There are some pretty vibrant communities out there.

Newest 'rust' Questions - Stack Overflow has 12,303 questions. Новые вопросы с меткой [rust] - Stack Overflow на русском has 111 questions.

Doesn't seem all that vibrant to me?

This argument has no place on an official Rust forum.

Honest question: why not? Is this an "inclusiveness" thing? Is this about this part of the CoC:

  • We are committed to providing a friendly, safe and welcoming environment for all, regardless of level of experience, gender identity and expression, sexual orientation, disability, personal appearance, body size, race, ethnicity, age, religion, nationality, or other similar characteristic.

I might not be reading this correctly, but these are all things people can't help being (and shouldn't be pressured into not being). Encouraging people to learn English is not in the same category as repressing people based on their sexual orientation or race. It seems like a generally useful and seemingly uncomplicated life skill to me. Like learning mathematics, or programming language theory.

I always assumed the opposite situation (at least from my own experience).

Technical text is largely about terminology (which you have to learn in any language), the language itself (grammar, tenses, etc) is much simpler than e.g. literary or publicistic or spoken styles, you also doesn't have to perceive it by ear or produce yourself (talk).
So, you can translate it word-by-word basically.

Holding a conversation is much harder.

(This doesn't apply to larger texts like the TRPL book, even if they are written in technical style, they certainly read faster in a native language.)

### STUDY QUESTIONS
1. In the forum excerpt, how many questions does the Russian-language Stack Overflow have under the rust tag?
2. Using the reasons given in the forum excerpt, explain why its writer thinks technical text can be translated essentially word by word.
3. Reproduce the part of the forum excerpt that opens with the words containing "Newest 'rust' Questions" and closes with "official Rust forum.".

### DATA EXTRACT
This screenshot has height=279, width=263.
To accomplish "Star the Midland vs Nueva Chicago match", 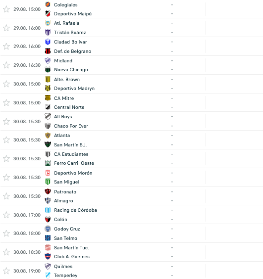I will coord(6,65).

### PROBLEM SOLUTIONS
1. It has 111 questions.

2. Technical text is mostly terminology, which has to be learned in any language. Its grammar and tenses are much simpler than those of literary, publicistic or spoken styles. The reader also doesn't need to understand it by ear or produce it in conversation.

3.
Newest 'rust' Questions - Stack Overflow has 12,303 questions. Новые вопросы с меткой [rust] - Stack Overflow на русском has 111 questions.

Doesn't seem all that vibrant to me?

This argument has no place on an official Rust forum.